▶ Instructions to follow
Would you set down every entry shown below, precisely as written?

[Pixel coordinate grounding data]
..............................

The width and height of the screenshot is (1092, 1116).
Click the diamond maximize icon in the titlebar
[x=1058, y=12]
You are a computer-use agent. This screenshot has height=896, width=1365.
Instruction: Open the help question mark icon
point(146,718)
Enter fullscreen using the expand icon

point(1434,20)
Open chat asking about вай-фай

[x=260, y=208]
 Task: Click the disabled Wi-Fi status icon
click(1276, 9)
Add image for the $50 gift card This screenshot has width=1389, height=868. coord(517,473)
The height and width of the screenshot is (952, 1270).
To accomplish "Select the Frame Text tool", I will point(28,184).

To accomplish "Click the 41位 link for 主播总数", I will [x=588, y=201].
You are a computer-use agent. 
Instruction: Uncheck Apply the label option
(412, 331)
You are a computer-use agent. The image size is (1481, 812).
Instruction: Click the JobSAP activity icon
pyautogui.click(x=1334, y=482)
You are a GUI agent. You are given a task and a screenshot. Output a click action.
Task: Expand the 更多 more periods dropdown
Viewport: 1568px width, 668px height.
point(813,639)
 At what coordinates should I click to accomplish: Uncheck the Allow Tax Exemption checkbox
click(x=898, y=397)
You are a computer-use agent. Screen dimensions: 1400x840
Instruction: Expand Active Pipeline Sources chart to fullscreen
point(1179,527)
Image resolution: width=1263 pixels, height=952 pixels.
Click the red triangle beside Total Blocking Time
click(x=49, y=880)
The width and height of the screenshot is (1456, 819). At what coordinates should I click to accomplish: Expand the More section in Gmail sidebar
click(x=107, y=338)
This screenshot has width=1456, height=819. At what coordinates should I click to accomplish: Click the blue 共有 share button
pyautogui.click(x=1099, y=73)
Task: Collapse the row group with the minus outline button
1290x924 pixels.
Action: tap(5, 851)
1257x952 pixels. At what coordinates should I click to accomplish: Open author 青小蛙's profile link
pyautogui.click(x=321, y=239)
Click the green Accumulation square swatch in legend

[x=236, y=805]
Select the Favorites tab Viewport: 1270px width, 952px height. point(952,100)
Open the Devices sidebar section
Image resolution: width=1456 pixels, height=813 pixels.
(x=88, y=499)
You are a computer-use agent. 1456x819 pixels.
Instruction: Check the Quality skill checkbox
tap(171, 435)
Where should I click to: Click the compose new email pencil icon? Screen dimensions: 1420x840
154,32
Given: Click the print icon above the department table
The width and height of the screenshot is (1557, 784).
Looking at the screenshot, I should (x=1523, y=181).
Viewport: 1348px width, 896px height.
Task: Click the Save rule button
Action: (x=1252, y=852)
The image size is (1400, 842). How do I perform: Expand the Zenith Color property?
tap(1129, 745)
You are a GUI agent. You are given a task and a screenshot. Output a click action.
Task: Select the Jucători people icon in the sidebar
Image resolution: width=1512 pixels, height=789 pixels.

..............................

▶ Answer for this exercise
The width and height of the screenshot is (1092, 1116).
Click the diamond maximize icon in the titlebar
[x=1058, y=12]
You are a computer-use agent. This screenshot has height=896, width=1365.
Instruction: Open the help question mark icon
point(146,718)
Enter fullscreen using the expand icon

point(1434,20)
Open chat asking about вай-фай

[x=260, y=208]
 Task: Click the disabled Wi-Fi status icon
click(1276, 9)
Add image for the $50 gift card This screenshot has width=1389, height=868. coord(517,473)
The height and width of the screenshot is (952, 1270).
To accomplish "Select the Frame Text tool", I will point(28,184).

To accomplish "Click the 41位 link for 主播总数", I will [x=588, y=201].
You are a computer-use agent. 
Instruction: Uncheck Apply the label option
(412, 331)
You are a computer-use agent. The image size is (1481, 812).
Instruction: Click the JobSAP activity icon
pyautogui.click(x=1334, y=482)
You are a GUI agent. You are given a task and a screenshot. Output a click action.
Task: Expand the 更多 more periods dropdown
Viewport: 1568px width, 668px height.
point(813,639)
 At what coordinates should I click to accomplish: Uncheck the Allow Tax Exemption checkbox
click(x=898, y=397)
You are a computer-use agent. Screen dimensions: 1400x840
Instruction: Expand Active Pipeline Sources chart to fullscreen
point(1179,527)
Image resolution: width=1263 pixels, height=952 pixels.
Click the red triangle beside Total Blocking Time
click(x=49, y=880)
The width and height of the screenshot is (1456, 819). At what coordinates should I click to accomplish: Expand the More section in Gmail sidebar
click(x=107, y=338)
This screenshot has width=1456, height=819. At what coordinates should I click to accomplish: Click the blue 共有 share button
pyautogui.click(x=1099, y=73)
Task: Collapse the row group with the minus outline button
1290x924 pixels.
Action: tap(5, 851)
1257x952 pixels. At what coordinates should I click to accomplish: Open author 青小蛙's profile link
pyautogui.click(x=321, y=239)
Click the green Accumulation square swatch in legend

[x=236, y=805]
Select the Favorites tab Viewport: 1270px width, 952px height. point(952,100)
Open the Devices sidebar section
Image resolution: width=1456 pixels, height=813 pixels.
(x=88, y=499)
You are a computer-use agent. 1456x819 pixels.
Instruction: Check the Quality skill checkbox
tap(171, 435)
Where should I click to: Click the compose new email pencil icon? Screen dimensions: 1420x840
154,32
Given: Click the print icon above the department table
The width and height of the screenshot is (1557, 784).
Looking at the screenshot, I should (x=1523, y=181).
Viewport: 1348px width, 896px height.
Task: Click the Save rule button
Action: (x=1252, y=852)
The image size is (1400, 842). How do I perform: Expand the Zenith Color property?
tap(1129, 745)
You are a GUI agent. You are given a task and a screenshot. Output a click action.
Task: Select the Jucători people icon in the sidebar
Image resolution: width=1512 pixels, height=789 pixels.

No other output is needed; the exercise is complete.